• **What to produce**:
In the passage on moving from medical assistant to registered nurse, condense the paragraph beginning "The number of health care jobs is increasing tremendously" into a shorter version that retains its main facts.

Medical Assistant To Registered Nurse (RN)

The number of health care jobs is increasing tremendously. According to the U.S. Bureau of Labor Statistics, it is one of the fastest growing industries in the country today. There are currently some 14 million different positions within the field of health care, and a further 3.2 million positions are expected to become available between 2008 and 2018. The fact that our population is aging is one of the main drivers behind this rapid growth in new positions. Additionally, it means that many people within the workforce itself will soon retire, and they will need to be replaced. There are three main career options for those who want to work in nursing care, and there are bridging programs between the three for those who wish to progress. If you want to go from medical assistant (MA) to registered nurse (RN), it is important to understand the differences between the various positions first.

[Stored data]
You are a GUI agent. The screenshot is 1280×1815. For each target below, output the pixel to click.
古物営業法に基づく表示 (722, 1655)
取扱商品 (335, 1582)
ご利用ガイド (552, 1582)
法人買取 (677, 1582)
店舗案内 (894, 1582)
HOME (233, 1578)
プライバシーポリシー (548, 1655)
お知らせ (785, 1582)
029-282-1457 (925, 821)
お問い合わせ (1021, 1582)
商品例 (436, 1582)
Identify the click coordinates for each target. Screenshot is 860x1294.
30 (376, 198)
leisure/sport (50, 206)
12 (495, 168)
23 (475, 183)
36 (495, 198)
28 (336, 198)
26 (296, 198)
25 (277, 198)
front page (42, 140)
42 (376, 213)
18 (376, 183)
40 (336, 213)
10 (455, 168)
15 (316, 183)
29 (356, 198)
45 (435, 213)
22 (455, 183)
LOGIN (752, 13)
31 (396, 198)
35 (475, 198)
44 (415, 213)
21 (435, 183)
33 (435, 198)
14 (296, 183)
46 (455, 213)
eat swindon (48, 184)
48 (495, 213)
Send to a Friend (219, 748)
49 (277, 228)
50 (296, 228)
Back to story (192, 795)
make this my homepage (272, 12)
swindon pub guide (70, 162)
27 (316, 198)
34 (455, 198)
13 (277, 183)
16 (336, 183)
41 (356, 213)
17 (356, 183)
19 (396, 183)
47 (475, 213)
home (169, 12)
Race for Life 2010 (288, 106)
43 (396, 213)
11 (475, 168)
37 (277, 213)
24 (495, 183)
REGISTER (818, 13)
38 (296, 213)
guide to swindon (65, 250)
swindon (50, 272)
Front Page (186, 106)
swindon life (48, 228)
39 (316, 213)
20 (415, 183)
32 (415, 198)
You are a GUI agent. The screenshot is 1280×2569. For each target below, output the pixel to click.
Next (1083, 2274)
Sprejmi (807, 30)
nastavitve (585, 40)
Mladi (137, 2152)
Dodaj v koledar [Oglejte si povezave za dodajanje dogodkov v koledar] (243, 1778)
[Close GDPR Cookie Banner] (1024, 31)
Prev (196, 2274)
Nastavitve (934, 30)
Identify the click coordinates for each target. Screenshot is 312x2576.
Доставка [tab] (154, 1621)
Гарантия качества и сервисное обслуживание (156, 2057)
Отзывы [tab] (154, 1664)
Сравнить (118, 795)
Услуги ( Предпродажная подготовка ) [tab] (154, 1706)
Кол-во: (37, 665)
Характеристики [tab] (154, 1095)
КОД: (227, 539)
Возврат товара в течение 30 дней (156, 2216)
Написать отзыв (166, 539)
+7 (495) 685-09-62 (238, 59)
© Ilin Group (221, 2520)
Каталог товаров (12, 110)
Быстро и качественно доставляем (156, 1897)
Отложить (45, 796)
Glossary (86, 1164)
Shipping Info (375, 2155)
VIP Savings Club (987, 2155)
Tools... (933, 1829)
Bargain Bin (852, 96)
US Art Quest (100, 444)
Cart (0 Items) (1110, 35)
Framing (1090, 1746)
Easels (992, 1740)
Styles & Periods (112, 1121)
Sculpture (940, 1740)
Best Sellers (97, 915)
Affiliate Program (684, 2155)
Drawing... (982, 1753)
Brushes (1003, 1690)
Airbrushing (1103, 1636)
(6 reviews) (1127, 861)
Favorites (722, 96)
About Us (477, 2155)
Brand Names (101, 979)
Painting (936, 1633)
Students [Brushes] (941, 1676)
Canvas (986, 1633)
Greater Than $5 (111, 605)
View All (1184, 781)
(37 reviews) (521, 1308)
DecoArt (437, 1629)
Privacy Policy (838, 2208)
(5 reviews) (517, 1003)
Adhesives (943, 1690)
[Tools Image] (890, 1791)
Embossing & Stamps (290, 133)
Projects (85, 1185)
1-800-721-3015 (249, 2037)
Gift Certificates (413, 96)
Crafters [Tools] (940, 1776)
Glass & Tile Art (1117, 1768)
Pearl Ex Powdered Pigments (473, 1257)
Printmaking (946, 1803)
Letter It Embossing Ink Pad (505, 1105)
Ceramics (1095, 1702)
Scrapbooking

• **Exercise answer**:
Health care is among the fastest-growing U.S. industries, according to the Bureau of Labor Statistics. It has about 14 million positions, with another 3.2 million expected between 2008 and 2018. The growth is driven mainly by an aging population, which also means many workers will soon retire and need replacing. Nursing care offers three main career options, linked by bridging programs. Anyone moving from medical assistant (MA) to registered nurse (RN) should first understand how these positions differ.